Work Stealing

Work Stealing #

In the previous section we have discussed an implementation of a renderer that was reusing threads in a pool to render parts of an image. However, when different tasks consist of different amounts of work then that work might still not be distributed evenly among available threads in the pool.

The ForkJoinPool class provides a mechanism where tasks can be split recursively into sub-tasks. Every thread has its own task queue and sub-tasks created by a thread are scheduled to run on its own queue. However, if threads run out of tasks they can steal tasks from the queues of other threads in a dynamic attempt to distribute work more evenly.

Before using this mechanism to implement a renderer, we look at the API for using it.

Testing the API #

The following test creates a recursive task for computing a fibonacci number.

void testRecursiveTasks() {
    final ForkJoinPool pool = ForkJoinPool.commonPool();
    final Future<Integer> fib10 = pool.submit(new Fib(10));

    try {
        assertEquals(55, fib10.get());
    } catch (InterruptedException | ExecutionException e) {}
}

We use ForkJoinPool.commonPool again to access an ExecutorService that is actually an instance of the ForkJoinPool class. As argument to submit, ForkJoinPool instances allow ForkJoinTasks which are usually created by subclassing one of two provided classes. Here is our definition of the Fib class as a subclass of RecursiveTask.

class Fib extends RecursiveTask<Integer> {
    final int n;

    Fib(final int n) {
        this.n = n;
    }

    @Override
    protected Integer compute() {
        if (n <= 1) {
            return n;
        } else {
            final Fib fib1 = new Fib(n - 1);
            final Fib fib2 = new Fib(n - 2);
            fib1.fork();
            return fib2.compute() + fib1.join();
        }
    }
}

The compute method creates two recursive sub-tasks, schedules the first using the fork method, executes the second directly, and then combines the results, possibly waiting for the result of the first task using the join method. The join method is like get (ForkJoinTasks are actually futures) but behaves differently regarding exceptions. Also, join does not throw an InterruptedException when the calling thread is interrupted.

In practical applications of ForkJoinTasks the base case should not be as simple as in this example. The documentation mentions that, as a rule of thumb, the base case should execute between 100 and 10000 basic computation steps.

ForkJoinTasks behave differently compared to normal futures when cancelled. An argument signifying that executing threads should be interrupted is ignored by ForkJoinTasks as the following test demonstrates.
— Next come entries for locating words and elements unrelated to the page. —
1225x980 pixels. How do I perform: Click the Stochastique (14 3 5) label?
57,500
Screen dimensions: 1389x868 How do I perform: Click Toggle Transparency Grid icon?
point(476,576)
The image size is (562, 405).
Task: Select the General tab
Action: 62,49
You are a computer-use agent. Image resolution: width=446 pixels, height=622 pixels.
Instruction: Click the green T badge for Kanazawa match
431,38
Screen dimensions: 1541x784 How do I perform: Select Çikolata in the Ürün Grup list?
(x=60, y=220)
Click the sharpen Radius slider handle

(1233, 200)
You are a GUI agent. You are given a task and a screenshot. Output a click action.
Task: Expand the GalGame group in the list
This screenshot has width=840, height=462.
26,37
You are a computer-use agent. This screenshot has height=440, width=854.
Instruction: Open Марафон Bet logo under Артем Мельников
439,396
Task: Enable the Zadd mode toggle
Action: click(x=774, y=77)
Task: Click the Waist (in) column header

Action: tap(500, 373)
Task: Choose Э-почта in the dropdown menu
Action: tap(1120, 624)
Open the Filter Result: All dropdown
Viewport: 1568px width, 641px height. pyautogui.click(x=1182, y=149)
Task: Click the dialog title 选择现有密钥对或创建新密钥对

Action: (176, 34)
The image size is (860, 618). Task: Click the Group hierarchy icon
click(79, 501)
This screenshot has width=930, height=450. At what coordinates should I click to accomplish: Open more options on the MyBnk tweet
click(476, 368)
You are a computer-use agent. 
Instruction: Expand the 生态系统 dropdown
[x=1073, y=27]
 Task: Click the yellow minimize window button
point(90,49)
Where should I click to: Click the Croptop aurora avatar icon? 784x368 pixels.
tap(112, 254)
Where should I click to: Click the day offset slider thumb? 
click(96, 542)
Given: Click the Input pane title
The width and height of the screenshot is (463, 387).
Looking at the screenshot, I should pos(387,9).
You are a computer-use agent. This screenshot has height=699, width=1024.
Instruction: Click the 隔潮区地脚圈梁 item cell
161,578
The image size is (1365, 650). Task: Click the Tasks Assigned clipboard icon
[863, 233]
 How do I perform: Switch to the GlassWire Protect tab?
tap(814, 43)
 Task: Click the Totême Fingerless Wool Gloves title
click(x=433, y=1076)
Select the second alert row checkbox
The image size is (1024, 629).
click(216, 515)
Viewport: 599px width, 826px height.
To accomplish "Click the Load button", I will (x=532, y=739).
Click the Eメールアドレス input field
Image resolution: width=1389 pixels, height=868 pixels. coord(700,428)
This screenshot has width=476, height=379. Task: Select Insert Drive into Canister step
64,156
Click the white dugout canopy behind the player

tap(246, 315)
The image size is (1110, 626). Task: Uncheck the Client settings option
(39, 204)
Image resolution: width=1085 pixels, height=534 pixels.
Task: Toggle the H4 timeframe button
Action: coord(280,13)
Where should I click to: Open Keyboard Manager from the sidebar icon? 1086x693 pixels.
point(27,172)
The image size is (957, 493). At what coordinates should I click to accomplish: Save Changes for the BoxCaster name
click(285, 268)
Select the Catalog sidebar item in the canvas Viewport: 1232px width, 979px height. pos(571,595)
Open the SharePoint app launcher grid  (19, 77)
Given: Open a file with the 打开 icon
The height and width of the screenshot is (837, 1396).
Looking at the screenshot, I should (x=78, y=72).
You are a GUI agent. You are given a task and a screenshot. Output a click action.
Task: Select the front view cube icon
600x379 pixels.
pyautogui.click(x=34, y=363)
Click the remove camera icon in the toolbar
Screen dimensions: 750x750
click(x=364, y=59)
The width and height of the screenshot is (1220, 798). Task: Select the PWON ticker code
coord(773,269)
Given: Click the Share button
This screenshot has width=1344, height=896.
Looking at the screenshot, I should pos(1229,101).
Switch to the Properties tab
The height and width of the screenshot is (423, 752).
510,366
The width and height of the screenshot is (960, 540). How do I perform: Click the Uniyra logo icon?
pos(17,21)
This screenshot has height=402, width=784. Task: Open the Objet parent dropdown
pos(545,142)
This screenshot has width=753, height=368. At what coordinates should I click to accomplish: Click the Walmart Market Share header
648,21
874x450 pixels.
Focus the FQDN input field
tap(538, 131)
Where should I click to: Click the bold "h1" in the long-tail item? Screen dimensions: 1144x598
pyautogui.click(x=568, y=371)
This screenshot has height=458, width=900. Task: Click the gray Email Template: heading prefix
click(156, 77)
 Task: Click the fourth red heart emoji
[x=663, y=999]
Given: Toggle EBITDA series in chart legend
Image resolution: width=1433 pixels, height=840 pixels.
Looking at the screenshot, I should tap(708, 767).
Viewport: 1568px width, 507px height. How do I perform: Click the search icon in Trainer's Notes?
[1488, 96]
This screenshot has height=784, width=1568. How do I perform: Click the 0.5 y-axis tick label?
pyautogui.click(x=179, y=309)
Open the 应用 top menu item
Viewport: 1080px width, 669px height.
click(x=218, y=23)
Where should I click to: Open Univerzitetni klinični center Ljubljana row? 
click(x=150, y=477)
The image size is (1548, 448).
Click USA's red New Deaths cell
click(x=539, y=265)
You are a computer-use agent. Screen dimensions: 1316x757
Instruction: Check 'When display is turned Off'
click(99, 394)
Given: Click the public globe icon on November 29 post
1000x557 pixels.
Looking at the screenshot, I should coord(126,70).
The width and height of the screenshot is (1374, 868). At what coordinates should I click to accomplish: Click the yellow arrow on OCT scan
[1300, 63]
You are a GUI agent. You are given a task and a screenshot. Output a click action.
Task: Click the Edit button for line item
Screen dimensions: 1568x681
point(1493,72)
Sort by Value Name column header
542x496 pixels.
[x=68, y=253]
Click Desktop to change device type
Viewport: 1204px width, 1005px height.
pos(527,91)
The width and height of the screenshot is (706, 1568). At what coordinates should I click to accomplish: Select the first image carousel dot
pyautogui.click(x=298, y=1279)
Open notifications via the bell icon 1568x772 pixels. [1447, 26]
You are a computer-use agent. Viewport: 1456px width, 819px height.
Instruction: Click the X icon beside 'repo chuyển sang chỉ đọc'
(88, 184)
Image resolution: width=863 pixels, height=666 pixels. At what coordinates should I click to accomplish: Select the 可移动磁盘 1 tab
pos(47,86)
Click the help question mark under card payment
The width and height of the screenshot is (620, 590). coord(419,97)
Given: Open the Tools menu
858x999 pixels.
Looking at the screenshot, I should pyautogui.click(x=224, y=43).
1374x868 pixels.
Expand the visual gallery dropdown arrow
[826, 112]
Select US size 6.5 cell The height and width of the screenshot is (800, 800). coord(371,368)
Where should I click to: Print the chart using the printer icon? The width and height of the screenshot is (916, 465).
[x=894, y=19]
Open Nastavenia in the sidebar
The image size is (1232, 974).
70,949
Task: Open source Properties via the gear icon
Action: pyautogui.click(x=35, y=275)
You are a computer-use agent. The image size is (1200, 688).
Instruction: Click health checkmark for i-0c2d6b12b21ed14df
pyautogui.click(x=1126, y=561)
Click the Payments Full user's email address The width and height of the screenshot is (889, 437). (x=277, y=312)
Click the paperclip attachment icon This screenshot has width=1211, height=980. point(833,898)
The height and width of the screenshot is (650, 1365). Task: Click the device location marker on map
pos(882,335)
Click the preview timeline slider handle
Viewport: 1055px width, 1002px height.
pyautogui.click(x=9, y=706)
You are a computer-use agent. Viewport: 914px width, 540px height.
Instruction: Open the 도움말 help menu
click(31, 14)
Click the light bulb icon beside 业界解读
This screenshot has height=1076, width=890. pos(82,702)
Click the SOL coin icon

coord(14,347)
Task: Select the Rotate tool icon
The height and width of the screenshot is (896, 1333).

void testCancellingARecursiveAction() {
    final ForkJoinPool pool = new ForkJoinPool();
    final List<?> interruptions = new ArrayList<>();

    final Future<?> future = pool.submit(new RecursiveAction() {
        @Override
        protected void compute() {
            while (!Thread.interrupted()) {
                try {
                    TimeUnit.SECONDS.sleep(1);
                } catch (InterruptedException e) {
                    interruptions.add(null);
                    return;
                }
            }
            interruptions.add(null);
        }
    });

    try {
        TimeUnit.MILLISECONDS.sleep(100);
    } catch (InterruptedException e) {}

    future.cancel(true);
    assertTrue(future.isCancelled());

    pool.shutdown();
    try {
        assertFalse(pool.awaitTermination(1, TimeUnit.SECONDS));
    } catch (InterruptedException e) {}
    pool.shutdownNow();

    assertTrue(interruptions.isEmpty());
}

Unlike the presious test, this one does not use ForkJoinPool.commonPool for a reason discussed below. This time, we submit a RecursiveAction which differs from a RecursiveTask by the result type void of the compute method.

After giving the pool some time to start executing the task we cancel it, passing true to cancel in an attempt to interrupt the executing thread. However, our call to awaitTermination with a (rather long) timeout of one second shows that the task is not interrupted. If it was, awaitTermination would quite likely have returned true sooner than within one second. Finally, we force an immediate shutdown using shutdownNow and assert that indeed there have been no interruptions.

Our use of shutdown and shutdownNow is the reason why we did not use ForkJoinPool.commonPool. The common pool is shutdown only when exiting the program, so our tested task would run until then.

A work-stealing renderer #

We are now ready to implement a ForkJoinRenderer using ForkJoinTasks. Its render method creates a ForkJoinPool just like our last test instead of using the common pool in order to be able to shut it down.

public boolean render(final Box box) {
    final ForkJoinPool pool = new ForkJoinPool();
    fork(pool, box);
    return join(pool);
}

The fork method creates a recursive action and executes it using the pool.

private void fork(final ForkJoinPool pool, final Box box) {
    pool.execute(new Action(box));
}

We use execute instead of submit which does not return a future. The join method shuts down the pool and waits until rendering is completed or the calling thread is interrupted.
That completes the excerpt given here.